Turn the lines into a Markdown table with the columns Row and Line, numbering each row and leaving out blank lines. Include only the stretch that opens with the line containing "Given: Go to 802.1X Client page" and closes with the line containing "coord(1424,171)", both ends included.
####################
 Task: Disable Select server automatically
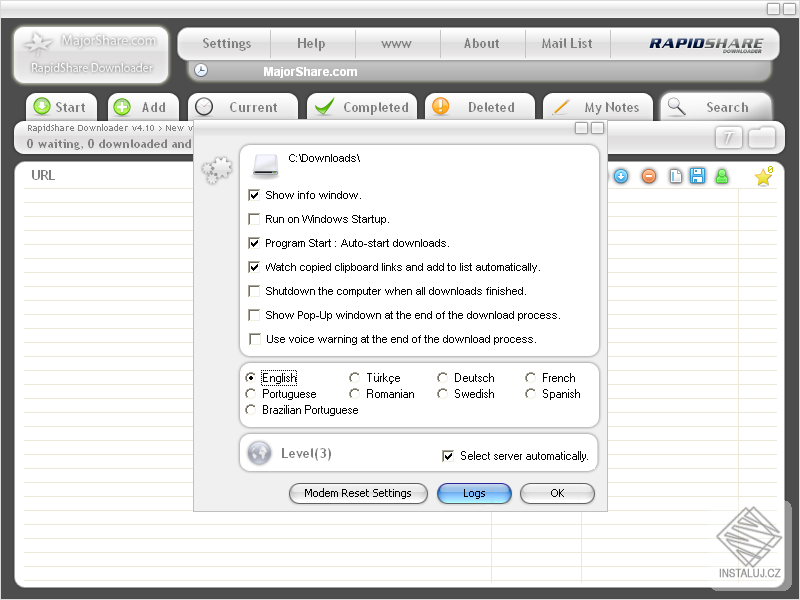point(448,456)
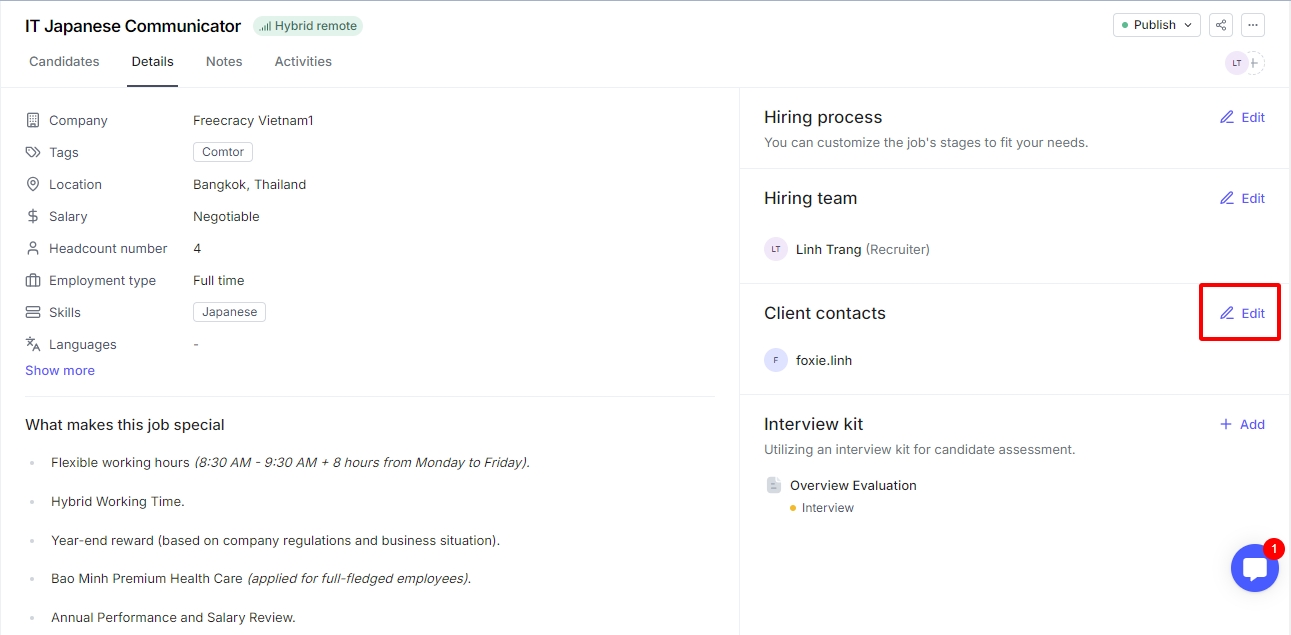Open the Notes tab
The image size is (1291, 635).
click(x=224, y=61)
####################
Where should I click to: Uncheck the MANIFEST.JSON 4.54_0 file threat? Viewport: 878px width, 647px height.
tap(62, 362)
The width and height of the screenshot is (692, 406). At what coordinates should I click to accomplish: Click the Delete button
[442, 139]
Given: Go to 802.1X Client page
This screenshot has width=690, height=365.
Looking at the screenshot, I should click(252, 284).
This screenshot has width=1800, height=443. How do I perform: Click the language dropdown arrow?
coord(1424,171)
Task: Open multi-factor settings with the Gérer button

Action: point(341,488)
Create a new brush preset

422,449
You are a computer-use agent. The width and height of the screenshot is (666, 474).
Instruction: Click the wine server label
####################
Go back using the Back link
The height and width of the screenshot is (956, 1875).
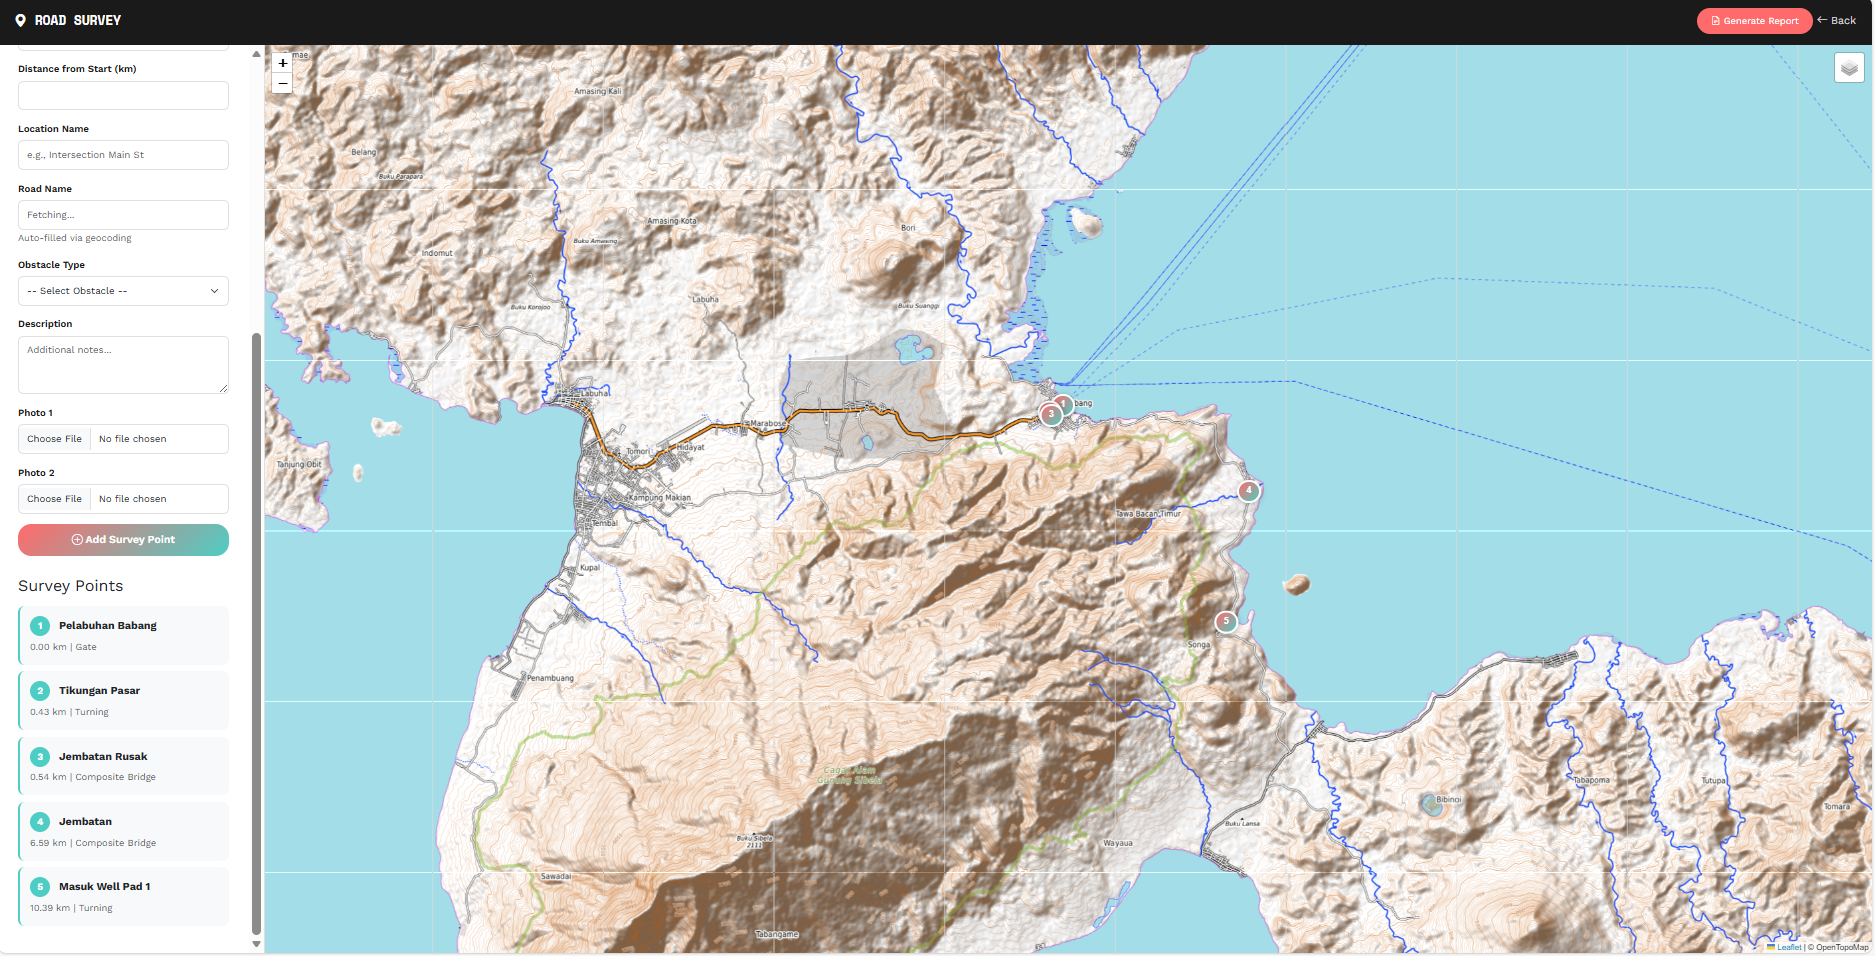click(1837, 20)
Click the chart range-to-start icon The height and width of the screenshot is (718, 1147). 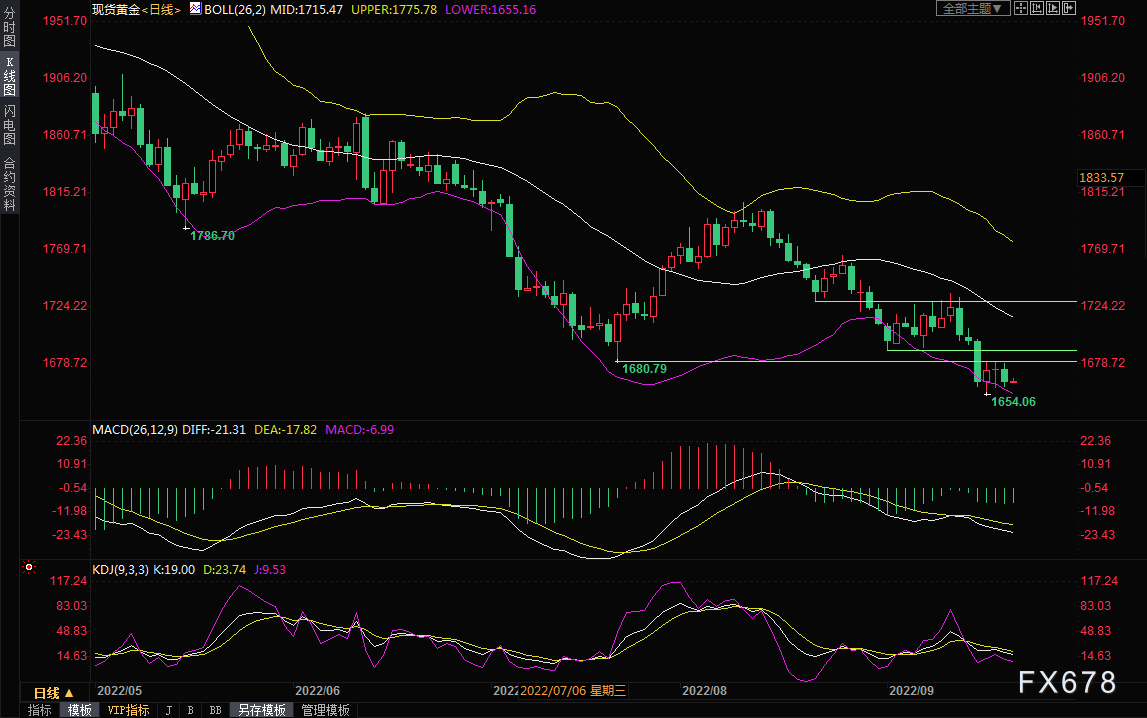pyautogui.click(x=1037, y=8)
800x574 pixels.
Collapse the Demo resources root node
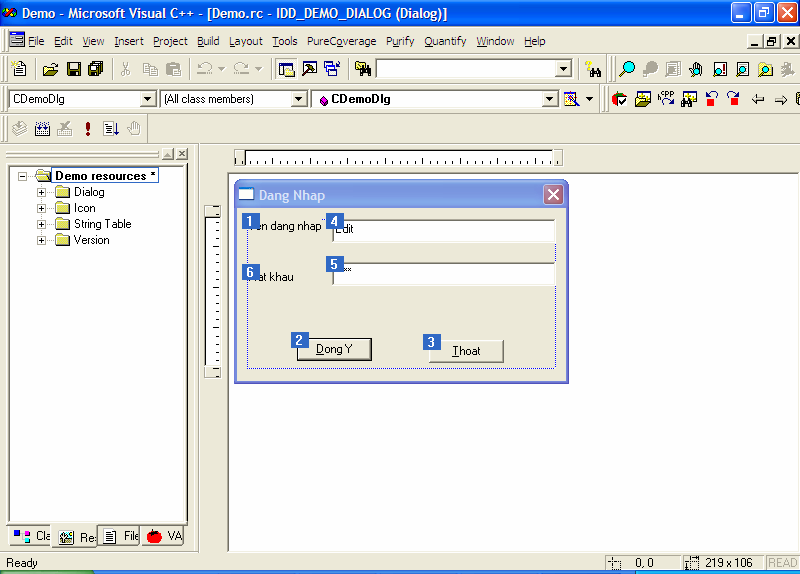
####################
**FULL RESPONSE**:
| Row | Line |
|---|---|
| 1 | Given: Go to 802.1X Client page |
| 2 | This screenshot has width=690, height=365. |
| 3 | Looking at the screenshot, I should click(252, 284). |
| 4 | This screenshot has width=1800, height=443. How do I perform: Click the language dropdown arrow? |
| 5 | coord(1424,171) |